Степан растерялся, уставился на нее, растворив свои глазки в каком-то веселом изумлении.
— Я те полаюсь! — крутнул он головой. — Ты что, сдурела?! Я говорю: пожалуйста, хоть сейчас айда... Я разве против? Раскрыла хайло-то!
Генка, напряженно слушавший все это, побледнел, брякнул:
— Я тоже отседа никуда не уеду! Остаюсь с дедом.
Степан повернулся к нему, в еще большем изумлении заморгал глазками, налился туго кровью, рявкнул:
— Цыть, сопля! — отвесил ему такого подзатыльника, что Генка чуть было носом в землю не воткнулся. Издали, гнусавя от слез, гневно закричал:
— И уеду, и уеду от вас!
— Генка! — загрозила ему мать пальцем. — Смотри у меня, умничай! Взрослые говорят — тебе нет дела!

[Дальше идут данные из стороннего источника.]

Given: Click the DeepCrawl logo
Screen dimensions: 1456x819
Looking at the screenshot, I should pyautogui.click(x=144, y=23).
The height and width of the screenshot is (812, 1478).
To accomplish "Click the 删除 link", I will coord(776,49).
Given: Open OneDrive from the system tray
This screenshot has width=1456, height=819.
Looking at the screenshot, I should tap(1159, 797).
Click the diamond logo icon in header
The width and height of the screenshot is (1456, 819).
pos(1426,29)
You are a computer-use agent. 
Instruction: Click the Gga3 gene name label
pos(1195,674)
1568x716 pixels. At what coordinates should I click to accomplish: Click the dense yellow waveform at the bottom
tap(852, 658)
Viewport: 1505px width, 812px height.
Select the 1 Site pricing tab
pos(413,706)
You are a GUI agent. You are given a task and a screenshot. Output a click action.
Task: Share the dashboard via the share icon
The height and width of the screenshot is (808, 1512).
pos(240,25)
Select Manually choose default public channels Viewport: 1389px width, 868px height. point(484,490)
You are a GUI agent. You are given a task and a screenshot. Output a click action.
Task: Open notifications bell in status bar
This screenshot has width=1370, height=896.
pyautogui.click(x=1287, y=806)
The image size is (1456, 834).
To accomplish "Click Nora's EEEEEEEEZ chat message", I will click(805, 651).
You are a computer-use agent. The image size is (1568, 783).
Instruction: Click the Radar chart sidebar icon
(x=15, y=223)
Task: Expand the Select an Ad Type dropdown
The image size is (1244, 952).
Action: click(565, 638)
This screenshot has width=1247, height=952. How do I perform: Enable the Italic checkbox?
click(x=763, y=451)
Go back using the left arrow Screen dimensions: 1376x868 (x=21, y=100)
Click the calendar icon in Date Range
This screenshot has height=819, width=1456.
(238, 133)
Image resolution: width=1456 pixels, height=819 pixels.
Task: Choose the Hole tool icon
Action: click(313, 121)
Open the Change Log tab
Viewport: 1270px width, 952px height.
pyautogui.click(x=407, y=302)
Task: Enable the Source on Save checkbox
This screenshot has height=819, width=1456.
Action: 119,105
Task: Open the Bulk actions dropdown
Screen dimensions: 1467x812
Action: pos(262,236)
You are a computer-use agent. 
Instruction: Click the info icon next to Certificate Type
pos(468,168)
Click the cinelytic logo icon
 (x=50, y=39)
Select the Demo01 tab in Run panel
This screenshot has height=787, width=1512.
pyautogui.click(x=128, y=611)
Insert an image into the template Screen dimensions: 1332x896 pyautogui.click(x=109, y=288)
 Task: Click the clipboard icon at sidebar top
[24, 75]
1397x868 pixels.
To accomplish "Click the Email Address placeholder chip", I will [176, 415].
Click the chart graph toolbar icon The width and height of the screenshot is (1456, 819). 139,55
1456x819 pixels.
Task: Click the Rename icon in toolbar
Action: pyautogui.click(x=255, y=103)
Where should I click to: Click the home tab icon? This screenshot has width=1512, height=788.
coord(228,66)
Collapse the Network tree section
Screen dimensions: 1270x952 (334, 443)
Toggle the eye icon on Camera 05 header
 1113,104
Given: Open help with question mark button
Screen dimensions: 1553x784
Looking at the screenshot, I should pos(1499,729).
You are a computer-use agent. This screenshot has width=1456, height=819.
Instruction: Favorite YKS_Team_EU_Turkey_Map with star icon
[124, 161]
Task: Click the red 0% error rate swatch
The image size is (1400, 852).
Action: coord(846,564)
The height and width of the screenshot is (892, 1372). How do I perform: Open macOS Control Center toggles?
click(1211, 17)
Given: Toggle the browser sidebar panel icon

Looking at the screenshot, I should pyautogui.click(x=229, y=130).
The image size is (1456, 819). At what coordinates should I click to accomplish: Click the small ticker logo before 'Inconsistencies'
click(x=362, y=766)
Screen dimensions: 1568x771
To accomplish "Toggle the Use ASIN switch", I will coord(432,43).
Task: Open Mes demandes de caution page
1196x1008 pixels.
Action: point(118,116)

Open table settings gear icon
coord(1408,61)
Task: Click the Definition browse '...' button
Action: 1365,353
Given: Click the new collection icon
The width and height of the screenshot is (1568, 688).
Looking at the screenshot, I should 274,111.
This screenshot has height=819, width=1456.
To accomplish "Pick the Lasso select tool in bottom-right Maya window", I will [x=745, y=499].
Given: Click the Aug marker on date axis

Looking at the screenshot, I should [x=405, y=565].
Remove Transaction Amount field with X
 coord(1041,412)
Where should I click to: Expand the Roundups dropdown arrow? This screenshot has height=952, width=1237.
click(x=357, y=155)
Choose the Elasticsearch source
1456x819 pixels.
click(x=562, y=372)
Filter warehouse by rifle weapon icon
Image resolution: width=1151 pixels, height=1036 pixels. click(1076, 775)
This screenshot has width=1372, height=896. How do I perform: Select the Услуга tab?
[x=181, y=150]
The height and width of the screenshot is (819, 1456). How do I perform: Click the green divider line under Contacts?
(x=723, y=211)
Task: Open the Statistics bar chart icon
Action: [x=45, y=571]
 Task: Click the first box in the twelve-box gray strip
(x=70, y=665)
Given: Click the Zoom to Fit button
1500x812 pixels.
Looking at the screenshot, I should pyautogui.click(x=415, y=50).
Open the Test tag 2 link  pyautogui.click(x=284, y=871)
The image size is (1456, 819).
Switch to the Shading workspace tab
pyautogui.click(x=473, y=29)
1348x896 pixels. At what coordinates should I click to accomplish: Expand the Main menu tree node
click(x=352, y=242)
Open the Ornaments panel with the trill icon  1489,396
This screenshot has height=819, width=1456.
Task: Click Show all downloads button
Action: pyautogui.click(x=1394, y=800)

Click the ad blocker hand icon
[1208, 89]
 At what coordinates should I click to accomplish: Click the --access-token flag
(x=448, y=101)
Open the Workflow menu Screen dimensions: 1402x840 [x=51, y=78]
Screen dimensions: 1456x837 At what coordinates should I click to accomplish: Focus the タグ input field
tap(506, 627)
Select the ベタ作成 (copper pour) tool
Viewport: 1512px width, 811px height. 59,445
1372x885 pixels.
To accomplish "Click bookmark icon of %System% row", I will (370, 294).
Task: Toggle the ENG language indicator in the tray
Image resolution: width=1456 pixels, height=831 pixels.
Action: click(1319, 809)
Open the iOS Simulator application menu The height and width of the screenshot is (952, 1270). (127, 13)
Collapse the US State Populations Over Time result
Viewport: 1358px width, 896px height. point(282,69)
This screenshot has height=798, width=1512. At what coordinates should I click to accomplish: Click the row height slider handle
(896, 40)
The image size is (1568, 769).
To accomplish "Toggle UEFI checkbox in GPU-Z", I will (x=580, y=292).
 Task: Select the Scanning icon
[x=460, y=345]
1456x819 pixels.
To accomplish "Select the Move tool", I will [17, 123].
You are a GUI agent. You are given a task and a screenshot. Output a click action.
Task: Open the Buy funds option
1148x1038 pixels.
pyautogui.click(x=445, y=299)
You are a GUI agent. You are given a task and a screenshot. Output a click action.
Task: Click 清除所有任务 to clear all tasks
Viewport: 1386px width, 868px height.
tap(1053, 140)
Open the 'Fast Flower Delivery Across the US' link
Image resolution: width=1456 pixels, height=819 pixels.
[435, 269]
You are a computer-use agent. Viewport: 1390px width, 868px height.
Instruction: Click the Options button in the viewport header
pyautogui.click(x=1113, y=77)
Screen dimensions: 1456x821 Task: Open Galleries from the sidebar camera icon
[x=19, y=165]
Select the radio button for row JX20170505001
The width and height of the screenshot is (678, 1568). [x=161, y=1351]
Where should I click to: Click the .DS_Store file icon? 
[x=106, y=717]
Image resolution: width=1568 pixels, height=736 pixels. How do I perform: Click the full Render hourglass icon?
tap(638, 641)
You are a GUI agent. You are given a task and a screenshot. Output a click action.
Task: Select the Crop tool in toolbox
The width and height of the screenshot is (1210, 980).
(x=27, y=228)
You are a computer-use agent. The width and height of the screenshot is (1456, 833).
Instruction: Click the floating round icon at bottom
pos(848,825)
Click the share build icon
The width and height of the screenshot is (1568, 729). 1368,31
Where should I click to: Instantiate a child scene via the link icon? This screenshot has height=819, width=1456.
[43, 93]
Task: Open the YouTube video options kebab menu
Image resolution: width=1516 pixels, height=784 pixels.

— Да-а, нет, — совсем уже плача, вытирая слезы кулаком, передразнил Генка мать. — Я тут хочу жить, с дедом...
Ничего не решив, переругавшись, уехали.
И еще несколько дней прожил дед Тимофей в одиночестве.
И еще был разговор, последний, после которого определили: пусть старый живет как хочет.
Близилась зима.
Кончили пахать зябь, золотые ометы соломы померкли. Дожди, ветры, заморозки накинули на них серую марлю. Только квадраты озимых утешали глаз своей сочной, разгоревшейся от холодов зеленью.